Once sat, we went right ahead and ordered the chicken so it could be roasted while we enjoyed our appetizers. Having being deprived easy access to super fresh oysters in Atlanta, we welcomed a sampler plate of pacific offerings with open arms and hungry stomachs. The uneven-sized beauties ranged on the palate from briny like the sea to sweet and creamy. All were incredibly fresh and went down ultra smooth.

Considering chef Judy Rodgers' affinity for brining, we selected the house-cured ham to try. From presentation to taste, the ham was bland and rather uninteresting. We also selected the special handmade pasta of the night. The abundant pancetta in the pasta was nicely pan-fried and smoky, but the pasta itself was a bit too doughy and slightly undercooked in the center.

Finally the chicken bread salad was brought to the table. The plating is quite impressive with neat pieces of nicely charred chicken nesting on a base of browned Acme bread and among a fantastically fresh bitter green salad. The salad was dressed in a vinegar heavy dressing, which I loved. The chicken was tender and the bits of charred skin had a nice crunch, but like I said earlier, it was still just a well-roasted chicken. Knowing nothing about it, I would have loved it, but having read so many out-of-this-world reviews, I am not sure if it is deserving of all that.

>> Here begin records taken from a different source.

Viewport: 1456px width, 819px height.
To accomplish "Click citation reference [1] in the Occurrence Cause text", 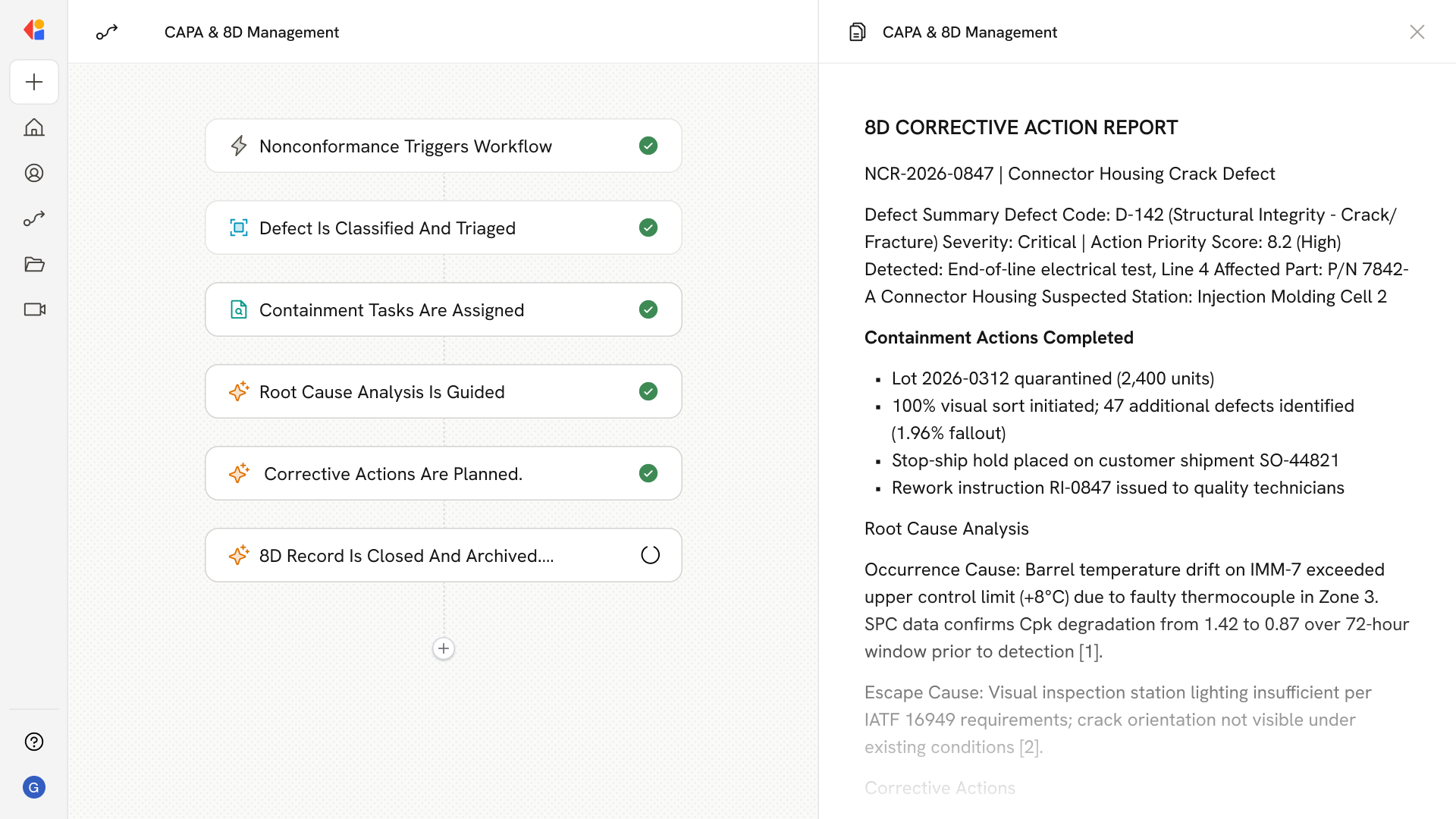I will [x=1089, y=652].
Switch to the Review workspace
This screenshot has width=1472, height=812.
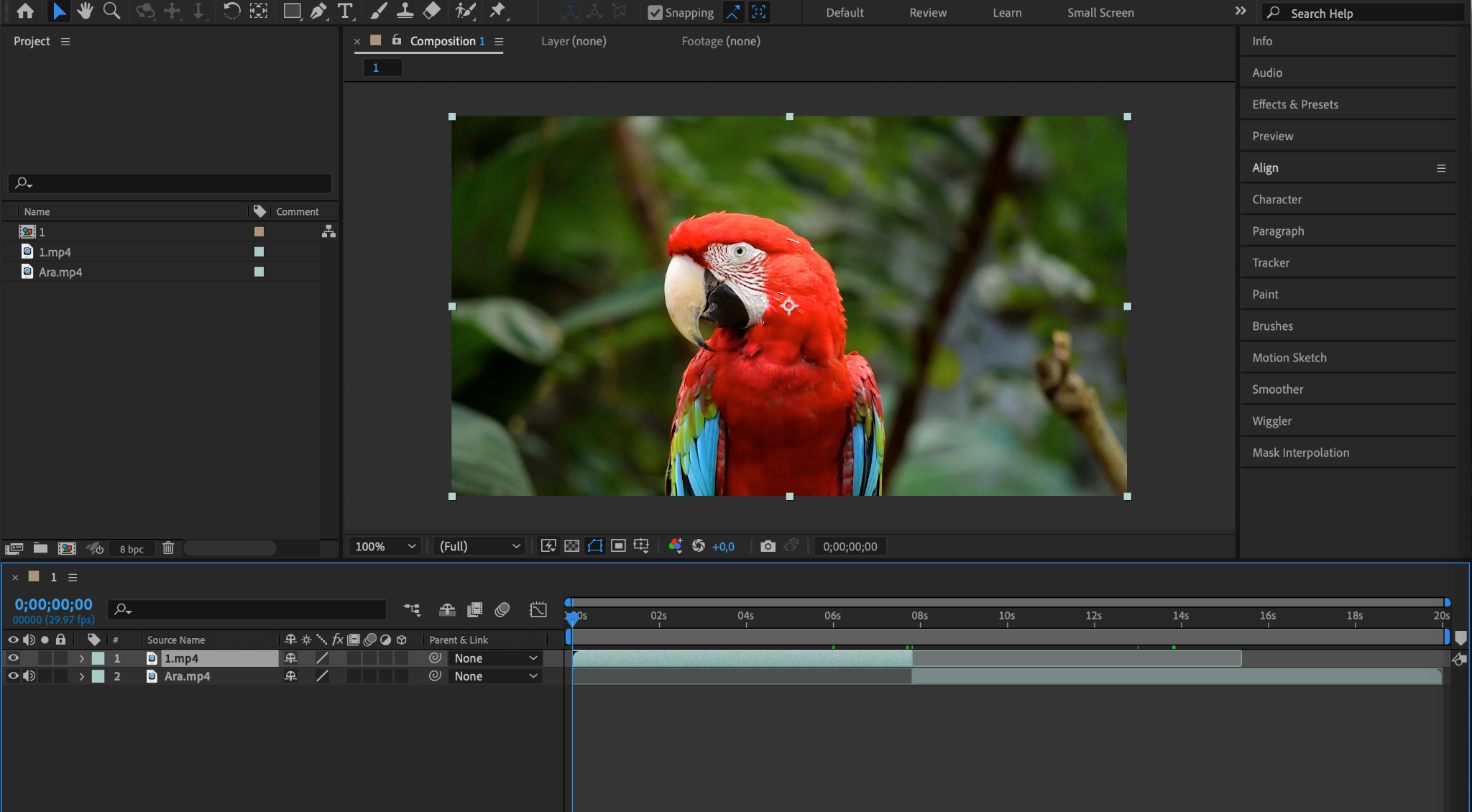927,12
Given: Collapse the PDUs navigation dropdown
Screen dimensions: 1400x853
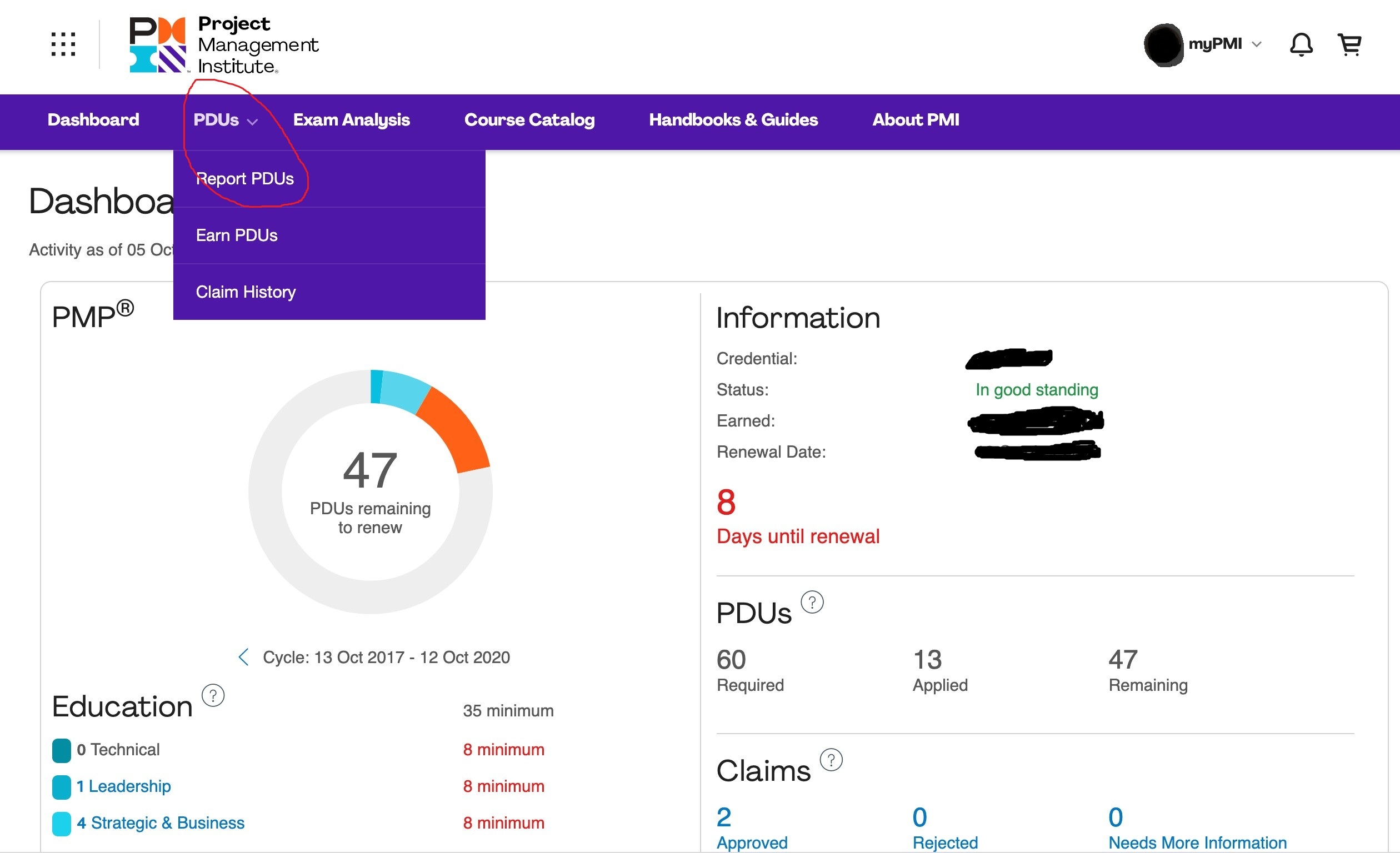Looking at the screenshot, I should pos(225,120).
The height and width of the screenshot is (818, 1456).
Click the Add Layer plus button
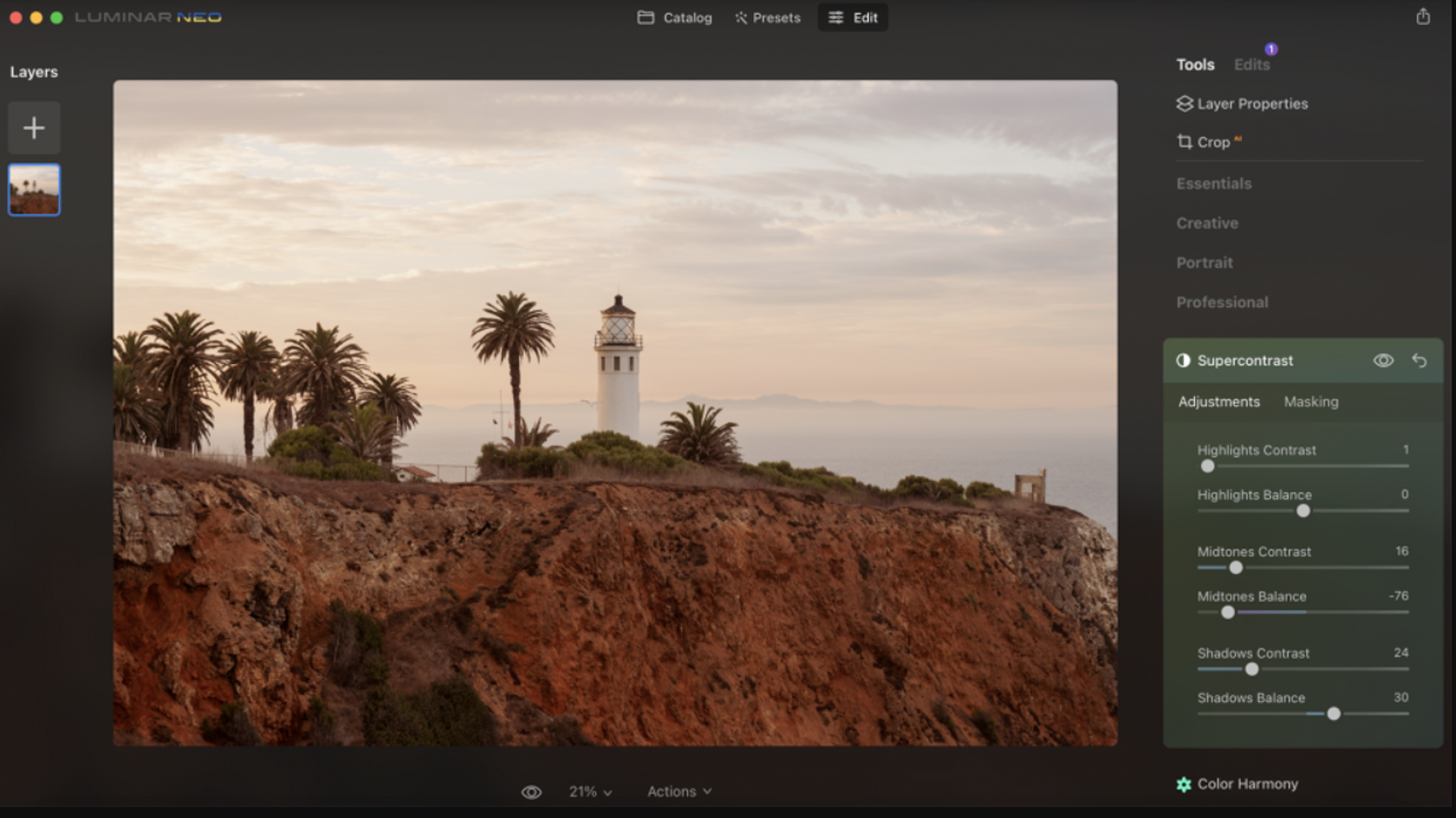coord(34,127)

The dessert menu was simple and I can't remember anything else on it except the tart we chose. It came simply embellished with just an unpretentious scoop of vanilla ice cream and had all the elements one could ask for in a nice fruit tart. The filling had the perfect mouth puckering acidity that sought balance in the creamy ice cream. The crust flaked easily without crumbing and had the integrity to stand up to the gooey fruit center without turning soggy. It was also the right size for three already stuffed diners who can't pass up dessert.